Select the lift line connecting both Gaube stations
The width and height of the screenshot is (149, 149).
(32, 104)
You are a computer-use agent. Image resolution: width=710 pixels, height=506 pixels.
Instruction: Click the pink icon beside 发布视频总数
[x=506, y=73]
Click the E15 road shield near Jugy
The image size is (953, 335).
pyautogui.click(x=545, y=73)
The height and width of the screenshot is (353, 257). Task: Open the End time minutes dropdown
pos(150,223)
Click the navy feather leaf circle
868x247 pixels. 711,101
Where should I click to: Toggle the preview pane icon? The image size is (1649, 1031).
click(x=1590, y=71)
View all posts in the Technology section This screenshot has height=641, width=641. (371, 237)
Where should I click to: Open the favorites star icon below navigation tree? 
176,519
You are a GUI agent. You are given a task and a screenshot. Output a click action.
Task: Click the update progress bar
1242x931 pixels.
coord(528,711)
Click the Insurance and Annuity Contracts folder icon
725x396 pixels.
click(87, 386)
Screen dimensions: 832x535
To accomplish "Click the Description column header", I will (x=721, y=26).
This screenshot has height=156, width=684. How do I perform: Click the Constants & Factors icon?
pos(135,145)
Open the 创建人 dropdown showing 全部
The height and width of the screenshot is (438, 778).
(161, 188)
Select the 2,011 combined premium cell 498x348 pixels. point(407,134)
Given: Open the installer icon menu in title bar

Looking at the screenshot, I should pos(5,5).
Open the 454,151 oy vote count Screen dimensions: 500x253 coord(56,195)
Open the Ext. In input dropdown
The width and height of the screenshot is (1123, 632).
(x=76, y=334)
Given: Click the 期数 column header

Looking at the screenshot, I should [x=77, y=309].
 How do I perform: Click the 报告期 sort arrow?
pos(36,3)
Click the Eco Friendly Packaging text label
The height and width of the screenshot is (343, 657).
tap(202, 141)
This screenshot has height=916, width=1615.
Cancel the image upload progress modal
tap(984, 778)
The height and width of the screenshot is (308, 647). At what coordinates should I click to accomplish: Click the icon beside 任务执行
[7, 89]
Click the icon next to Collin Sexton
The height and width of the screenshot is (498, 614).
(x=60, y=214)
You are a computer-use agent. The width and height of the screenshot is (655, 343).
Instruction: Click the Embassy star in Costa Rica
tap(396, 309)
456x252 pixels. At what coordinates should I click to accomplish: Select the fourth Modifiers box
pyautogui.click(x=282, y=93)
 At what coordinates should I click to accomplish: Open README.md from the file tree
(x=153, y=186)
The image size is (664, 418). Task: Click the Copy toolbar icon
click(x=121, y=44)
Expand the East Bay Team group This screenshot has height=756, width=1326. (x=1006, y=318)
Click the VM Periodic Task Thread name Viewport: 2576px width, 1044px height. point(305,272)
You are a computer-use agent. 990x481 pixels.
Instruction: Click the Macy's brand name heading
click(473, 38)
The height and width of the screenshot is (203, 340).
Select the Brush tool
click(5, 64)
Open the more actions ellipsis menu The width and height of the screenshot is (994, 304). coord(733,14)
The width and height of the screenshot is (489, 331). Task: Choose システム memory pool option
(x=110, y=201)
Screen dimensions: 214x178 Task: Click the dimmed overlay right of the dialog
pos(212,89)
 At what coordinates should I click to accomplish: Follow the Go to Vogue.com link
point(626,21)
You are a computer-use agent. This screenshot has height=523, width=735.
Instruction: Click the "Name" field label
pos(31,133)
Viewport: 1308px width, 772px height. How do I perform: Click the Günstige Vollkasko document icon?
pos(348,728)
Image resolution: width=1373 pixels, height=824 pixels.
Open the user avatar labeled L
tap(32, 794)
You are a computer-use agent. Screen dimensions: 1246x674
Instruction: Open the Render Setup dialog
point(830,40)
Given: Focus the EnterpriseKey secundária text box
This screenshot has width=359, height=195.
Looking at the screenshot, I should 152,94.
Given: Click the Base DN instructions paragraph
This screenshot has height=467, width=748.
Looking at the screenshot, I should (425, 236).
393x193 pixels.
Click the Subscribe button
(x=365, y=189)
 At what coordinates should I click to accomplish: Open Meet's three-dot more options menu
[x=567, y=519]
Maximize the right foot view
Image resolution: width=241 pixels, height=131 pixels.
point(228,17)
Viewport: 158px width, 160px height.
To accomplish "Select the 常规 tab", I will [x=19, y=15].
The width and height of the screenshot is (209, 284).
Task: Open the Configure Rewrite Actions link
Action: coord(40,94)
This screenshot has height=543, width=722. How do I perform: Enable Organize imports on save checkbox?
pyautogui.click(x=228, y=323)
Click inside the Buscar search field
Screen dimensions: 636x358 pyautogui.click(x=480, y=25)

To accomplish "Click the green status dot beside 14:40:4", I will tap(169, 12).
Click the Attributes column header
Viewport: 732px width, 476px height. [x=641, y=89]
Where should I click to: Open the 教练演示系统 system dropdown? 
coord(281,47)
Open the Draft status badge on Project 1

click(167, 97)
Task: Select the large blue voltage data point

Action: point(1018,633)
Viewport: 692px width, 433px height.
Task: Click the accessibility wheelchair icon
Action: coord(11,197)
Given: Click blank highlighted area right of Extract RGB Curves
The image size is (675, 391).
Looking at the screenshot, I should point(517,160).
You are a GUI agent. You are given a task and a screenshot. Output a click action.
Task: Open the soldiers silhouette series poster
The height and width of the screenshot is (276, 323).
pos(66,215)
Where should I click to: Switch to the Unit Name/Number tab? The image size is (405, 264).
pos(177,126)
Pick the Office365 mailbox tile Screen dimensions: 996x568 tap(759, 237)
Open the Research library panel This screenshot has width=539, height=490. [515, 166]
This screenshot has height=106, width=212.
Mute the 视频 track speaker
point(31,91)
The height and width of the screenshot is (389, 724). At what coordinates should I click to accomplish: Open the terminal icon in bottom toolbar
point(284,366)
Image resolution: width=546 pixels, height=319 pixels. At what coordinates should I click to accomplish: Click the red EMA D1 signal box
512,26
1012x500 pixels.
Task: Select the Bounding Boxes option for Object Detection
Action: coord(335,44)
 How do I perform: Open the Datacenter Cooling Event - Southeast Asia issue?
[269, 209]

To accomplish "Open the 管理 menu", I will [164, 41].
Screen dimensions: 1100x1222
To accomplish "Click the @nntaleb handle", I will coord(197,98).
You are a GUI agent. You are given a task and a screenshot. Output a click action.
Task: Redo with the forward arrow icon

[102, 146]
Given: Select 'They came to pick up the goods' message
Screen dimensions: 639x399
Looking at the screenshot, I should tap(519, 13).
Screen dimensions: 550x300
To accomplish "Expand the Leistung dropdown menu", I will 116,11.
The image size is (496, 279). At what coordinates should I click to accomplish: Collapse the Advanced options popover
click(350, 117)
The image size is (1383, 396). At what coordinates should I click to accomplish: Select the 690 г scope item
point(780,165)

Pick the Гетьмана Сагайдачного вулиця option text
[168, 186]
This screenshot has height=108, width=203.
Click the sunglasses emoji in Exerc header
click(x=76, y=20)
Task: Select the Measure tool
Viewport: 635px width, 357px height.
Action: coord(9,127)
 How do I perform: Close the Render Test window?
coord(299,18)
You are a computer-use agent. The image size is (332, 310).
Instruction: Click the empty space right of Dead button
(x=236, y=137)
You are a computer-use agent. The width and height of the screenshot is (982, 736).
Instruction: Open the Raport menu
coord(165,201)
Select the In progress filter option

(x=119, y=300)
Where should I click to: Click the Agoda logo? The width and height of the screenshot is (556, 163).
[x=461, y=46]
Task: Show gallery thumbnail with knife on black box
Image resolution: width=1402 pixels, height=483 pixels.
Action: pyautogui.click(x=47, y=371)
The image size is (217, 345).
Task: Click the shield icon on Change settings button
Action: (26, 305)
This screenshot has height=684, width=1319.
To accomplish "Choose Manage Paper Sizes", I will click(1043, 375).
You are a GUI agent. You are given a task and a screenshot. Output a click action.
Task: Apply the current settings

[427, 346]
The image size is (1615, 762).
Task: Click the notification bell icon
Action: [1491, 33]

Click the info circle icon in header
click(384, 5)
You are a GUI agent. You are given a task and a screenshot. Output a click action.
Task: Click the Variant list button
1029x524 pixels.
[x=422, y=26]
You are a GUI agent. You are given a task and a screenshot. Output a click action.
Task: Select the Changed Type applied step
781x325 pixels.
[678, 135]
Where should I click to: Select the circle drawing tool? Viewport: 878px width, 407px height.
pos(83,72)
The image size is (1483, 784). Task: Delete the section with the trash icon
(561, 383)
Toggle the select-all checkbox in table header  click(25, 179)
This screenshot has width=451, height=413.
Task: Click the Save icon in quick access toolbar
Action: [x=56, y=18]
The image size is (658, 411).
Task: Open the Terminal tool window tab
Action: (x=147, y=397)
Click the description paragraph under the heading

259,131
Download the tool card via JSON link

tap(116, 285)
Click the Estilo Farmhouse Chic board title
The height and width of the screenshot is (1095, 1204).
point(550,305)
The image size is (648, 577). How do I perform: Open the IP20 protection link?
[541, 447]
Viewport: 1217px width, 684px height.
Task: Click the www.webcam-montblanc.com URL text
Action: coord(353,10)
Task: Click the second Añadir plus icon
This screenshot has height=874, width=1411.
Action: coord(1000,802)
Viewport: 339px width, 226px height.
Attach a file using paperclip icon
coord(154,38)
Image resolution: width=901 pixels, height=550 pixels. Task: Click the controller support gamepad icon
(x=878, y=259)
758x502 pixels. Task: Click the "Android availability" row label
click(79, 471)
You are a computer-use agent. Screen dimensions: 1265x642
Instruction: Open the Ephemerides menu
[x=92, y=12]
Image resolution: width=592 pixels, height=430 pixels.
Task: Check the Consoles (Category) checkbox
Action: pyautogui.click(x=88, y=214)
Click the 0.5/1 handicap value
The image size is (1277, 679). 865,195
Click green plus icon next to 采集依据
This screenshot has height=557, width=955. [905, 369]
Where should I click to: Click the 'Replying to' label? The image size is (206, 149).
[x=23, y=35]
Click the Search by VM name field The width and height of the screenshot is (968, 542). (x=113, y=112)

+ + + +

Problem
Count the lines in the records above that contain the string "link", with case counting, and reply with that number alone.

Task solution
4